Problem? There does not seem to be a way to find out whether those spams blocked are false positives. They don’t go to the moderation queue — they just disappears.

 

Andrew
No, I don’t handy (although I probably could find a reference), but after years covering the blogging industry, then taking a blog network through VC it was the only serious choice for blogs and although I cant prove this, I’d bet maybe 80-90% of anyone running a WordPress install is using Akismet, and WordPress is usually regarded as the market leader in self hosted blogging. There’s also Akismet versions for other platforms as well. Are their commercial grade alternatives, yes, but I say market leading in terms of user numbers, not revenue or similar. It’s probably the only thing Matt Mullenweg and I will ever agree on :-)

 

@Scott: not having a moderation queue in Mollom is a much debated topic, but it’s something the developers really believe in — they have discussed the issue here: http://buytaert.net/website-sp.....ion-queues
and here:
http://mollom.com/spam-vs-ham

 

Duncan,
Thanks for the response. I would agree with you (and Matt) that Akismet has got to be the market leader, but I’d be interested in stats if there are any available.
Now, back to my own post on this and on the recent Six Apart activity…

 

There’s also defensio.com from the guys at karabunga.com

 

@Dries — thanks for the link.
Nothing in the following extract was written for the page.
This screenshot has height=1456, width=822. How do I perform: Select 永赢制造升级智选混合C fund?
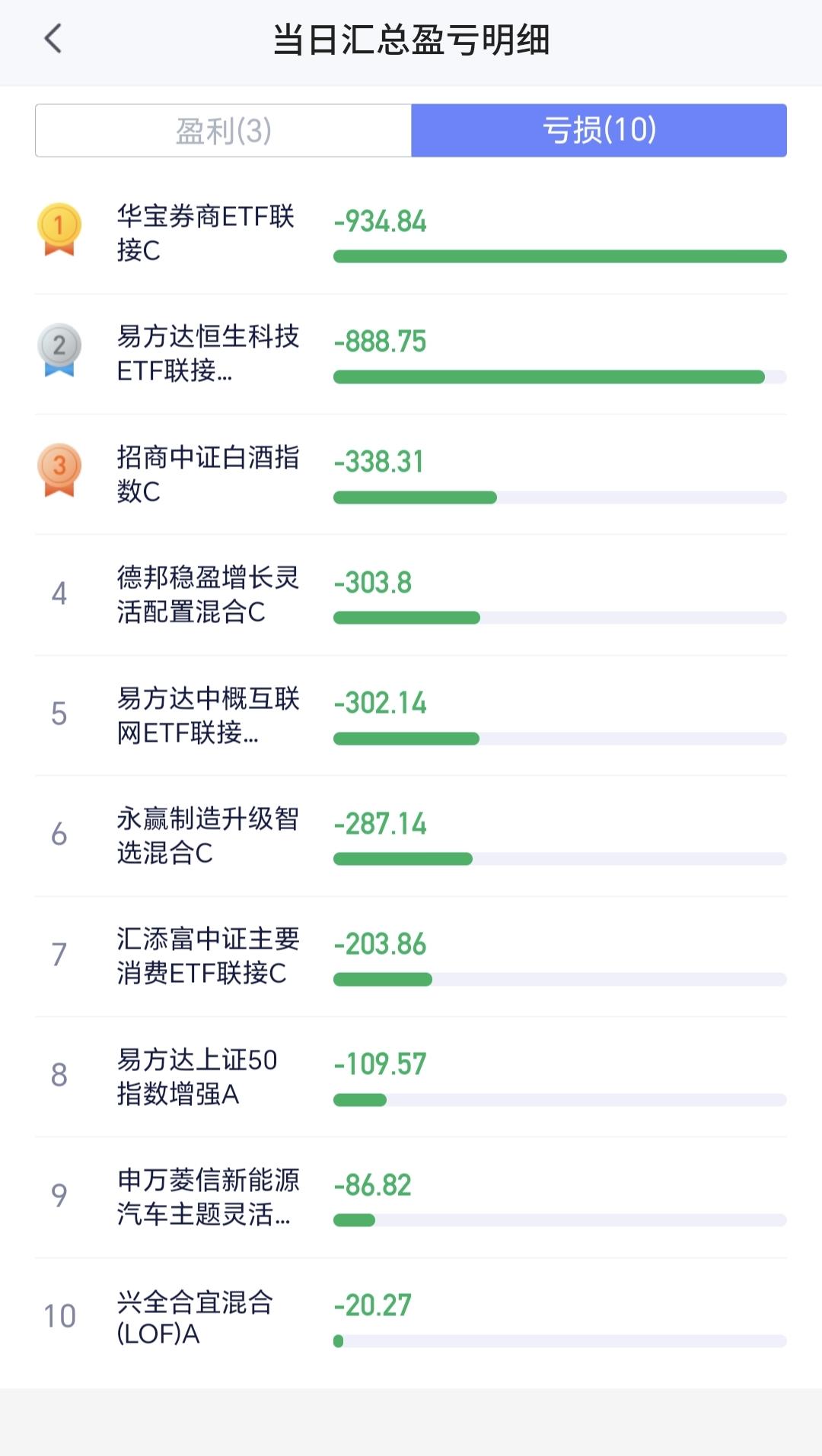[411, 836]
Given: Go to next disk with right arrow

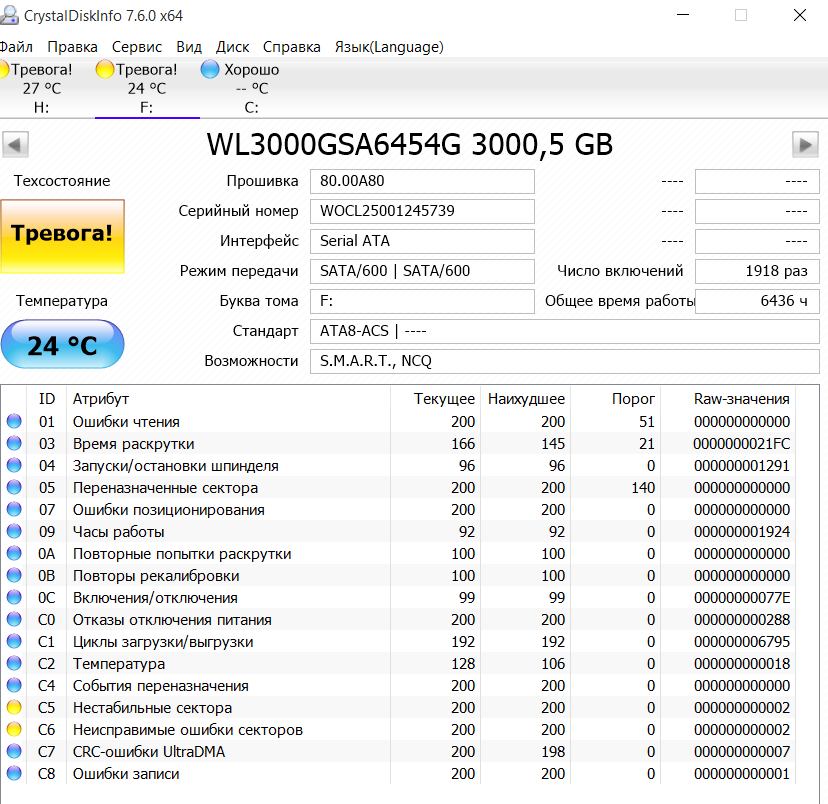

Maybe I am just so used to Akismet’s “spam-ham-maybe?” issue and think a moderation queue is necessary because false positives are almost unavoidable.

However, I am happy with no moderation queue ONLY if I trust this technology. Mollom is new and yet to be proved — how does it earn trust from its users if I cannot be assured that no legitimate comment has been marked as spam?

 

@Scott Y - check out your logs and filter by mollom messages. It has all the information you need right there. The body of the content that had been attempted. I used to check mine daily but frankly after almost a year of alpha and beta testing I don’t bother anymore. :)

 

I’ve been having a lot of spam coming through Aksimet, hopefully some good competition will force Akismet to get a little bit better with its spam filtering.